=== ENTRIES SUPPLIED ===

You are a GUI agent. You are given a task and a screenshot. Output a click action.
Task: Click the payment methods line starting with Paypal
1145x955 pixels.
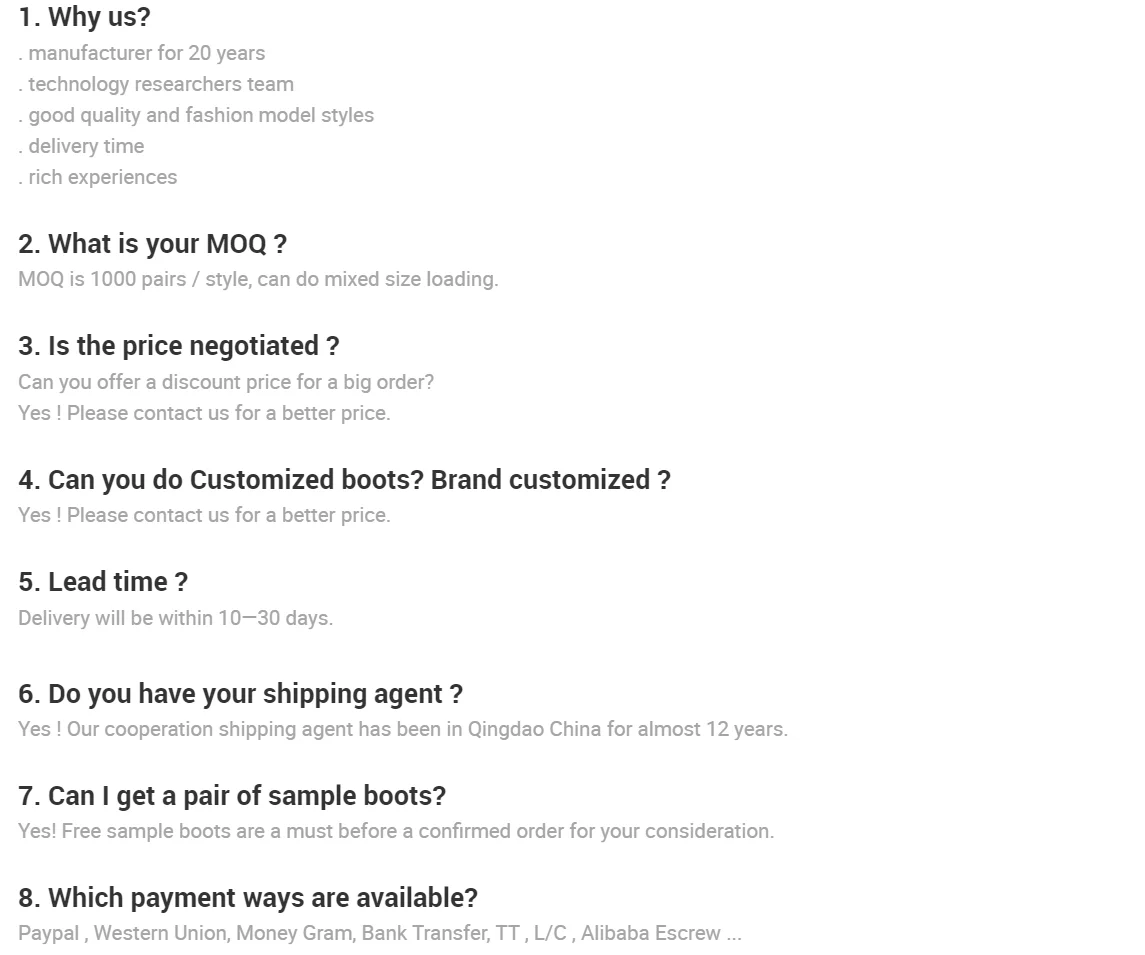click(x=379, y=933)
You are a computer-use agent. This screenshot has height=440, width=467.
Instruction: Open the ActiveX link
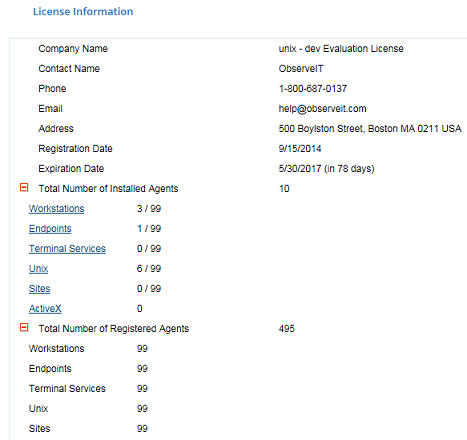point(45,309)
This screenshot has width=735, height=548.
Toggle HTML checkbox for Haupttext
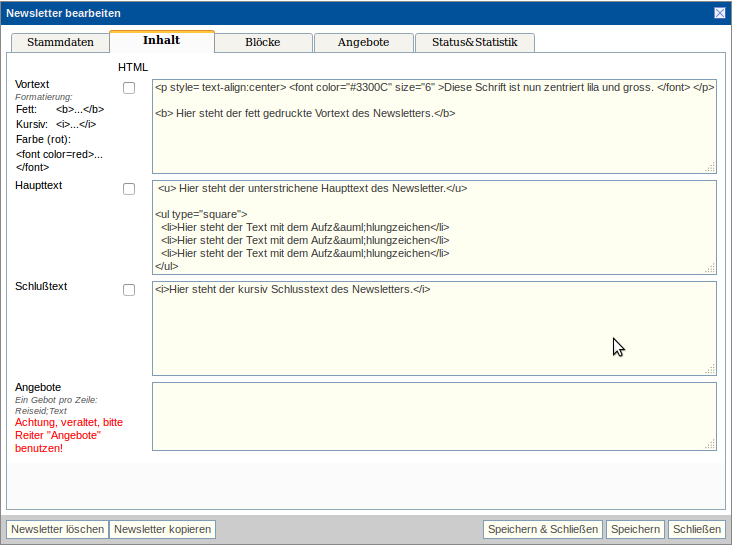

===

• [EXERCISE DETAILS]: In the records above, find each line with the string "screenshot" and list it.

• [TASK OUTPUT]:
You are a GUI agent. You are given a task and a screenshot. Output a click action.
You are a computer-use agent. This screenshot has height=440, width=467.
This screenshot has width=735, height=548.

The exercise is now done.